Information given »
____
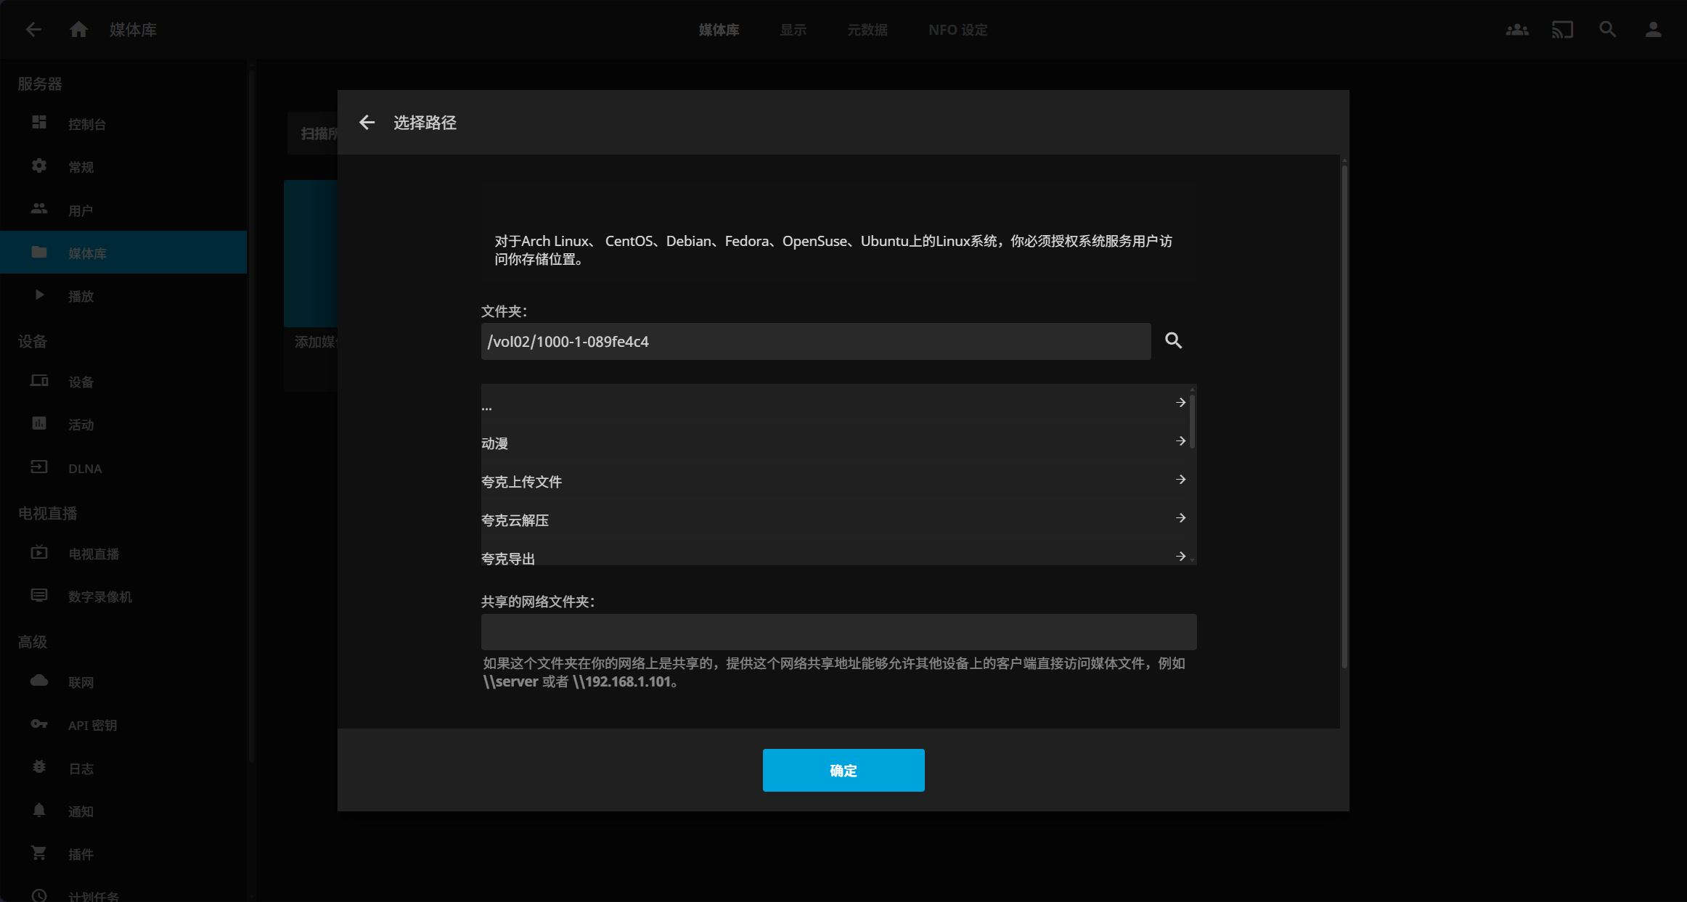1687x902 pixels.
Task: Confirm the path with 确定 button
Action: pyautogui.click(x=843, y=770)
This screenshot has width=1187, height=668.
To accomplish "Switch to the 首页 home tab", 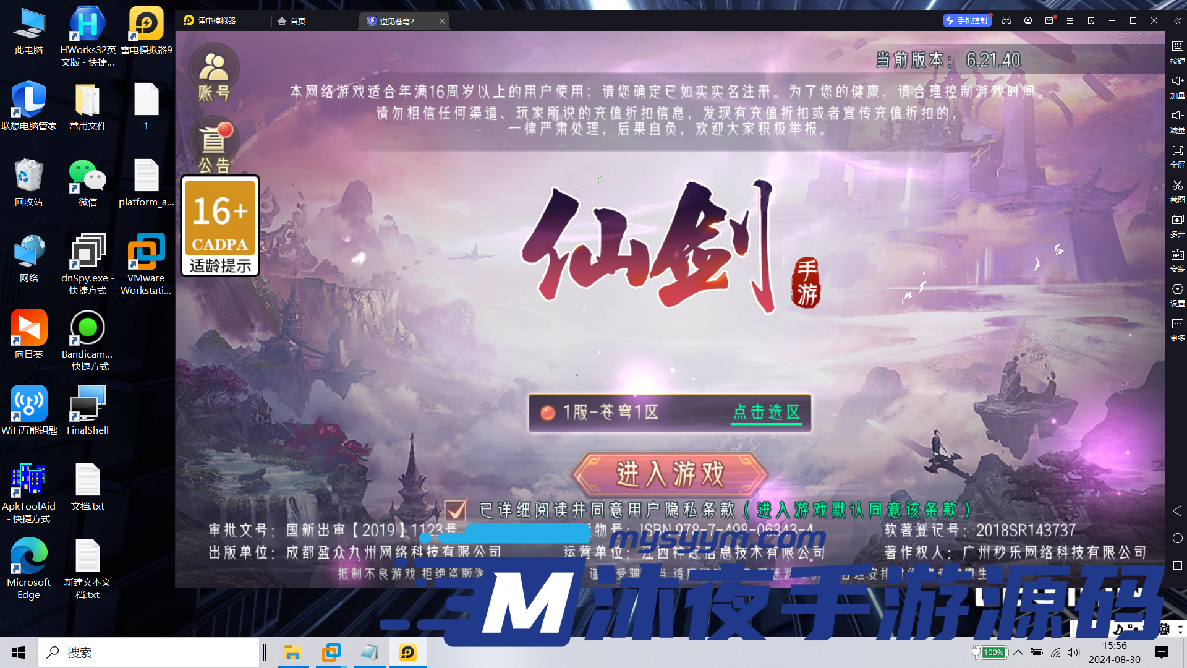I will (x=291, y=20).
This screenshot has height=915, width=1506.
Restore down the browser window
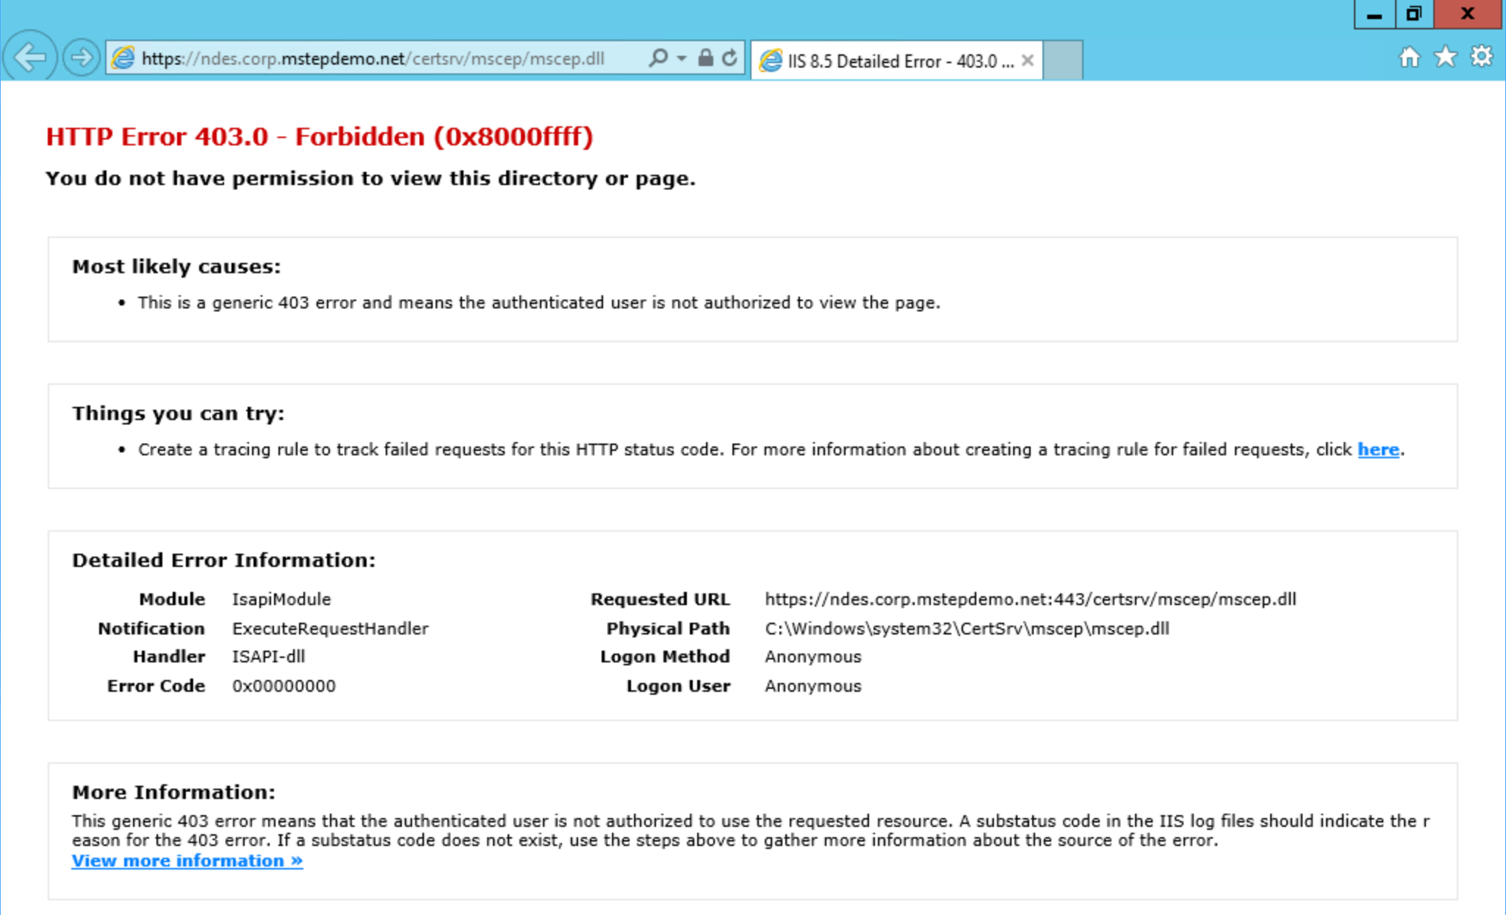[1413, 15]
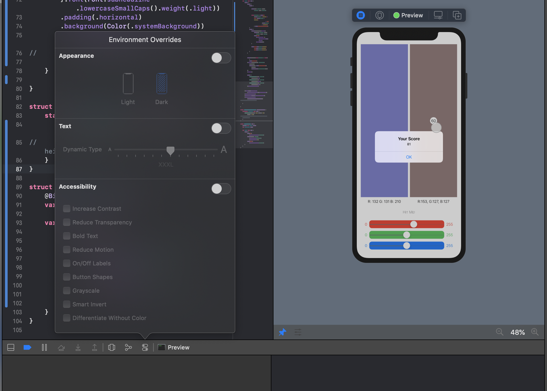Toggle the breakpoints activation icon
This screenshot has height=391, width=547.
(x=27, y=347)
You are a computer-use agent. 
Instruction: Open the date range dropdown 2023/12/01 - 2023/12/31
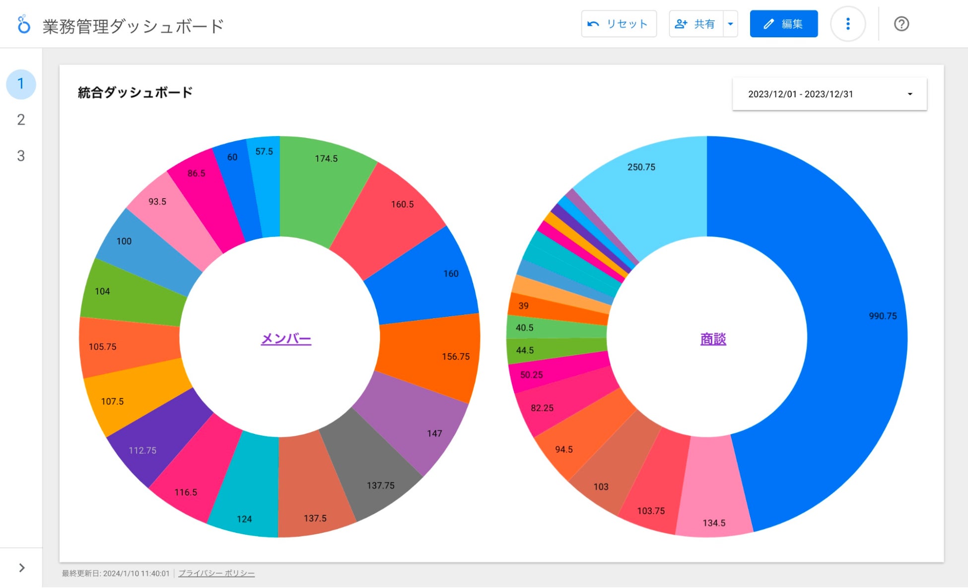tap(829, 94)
____
Assignment » Exactly as they appear, repeat the lines from the one containing "Instruction: Open the" through the last line of the entries, counting both ends. Pictures stay out.

Result of the exercise »
Instruction: Open the date range dropdown 2023/12/01 - 2023/12/31
tap(829, 94)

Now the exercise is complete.